There was widespread criticism about the format of the consultation into the reconfiguration of stroke services in Northern Ireland at an engagement meeting held in the Killyhevlin Hotel last week.

Officials from the Department of Health were in attendance to answer questions from an audience that totalled over 500 in number with a number of speakers stating that the consultation document was “confusing” and that the questions were “loaded”.

One member of the audience highlighted this point while also bringing up the current political vacuum within which this decision is being taken. “It is great that the panel are here to answer our questions and that we are in such expert company.

“It is just a shame that this is not being debated in Stormont,” he said to the very loud agreement of the audience in attendance.

He continued: “Apologies to the squirming MLAs in the room. But my question relates to the consultation.

“I have to say I took a lot of time filling it in and my take away from it is that the questions are extremely difficult. My question is about the methodology of these questions.”

Answering this point was Alastair Campbell, the director of hospital services reform in the Department of Health

“It is a really complex consultation and I can’t argue with you.

“We prefer that people respond online because it is easier for us to analyse the responses but if people are struggling to fill it out then we are very happy to take hard text and have your views that way.”

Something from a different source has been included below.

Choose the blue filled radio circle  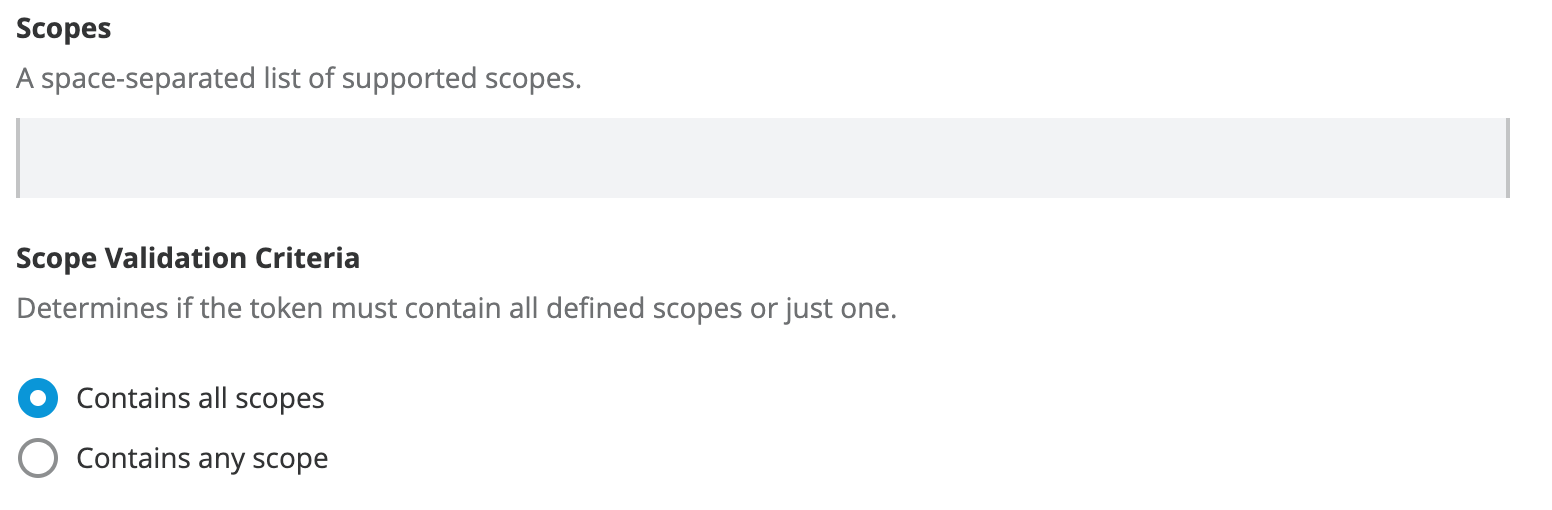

Tom Elliott, former MP for Fermanagh and South Tyrone, also spoke about the formation of the consultation document, going one step further, saying.

“It is not just tricky, it is loaded against those who are trying to fill it in,” before going on to question the rationale of closing SWAH.

To this Dr. McBride said that the unit was not earmarked for closure and said that if SWAH was selected as one of the hyper acute stroke units at the end of the consultation, that it would need significant investment as at present it is not a hyper acute stroke unit.

“The more hyper acute stroke units we have the better and easier the access, the trade off is sustainability. And that is why there are options ranging from five to three,” he said.

Dr. McBride also reiterated the comments made by Mr. Campbell in reference to the public giving their views on the consultation.

“We will take comment, feedback and responses in any format. If the form is confusing then just write back. We want your feedback,” he told the meeting.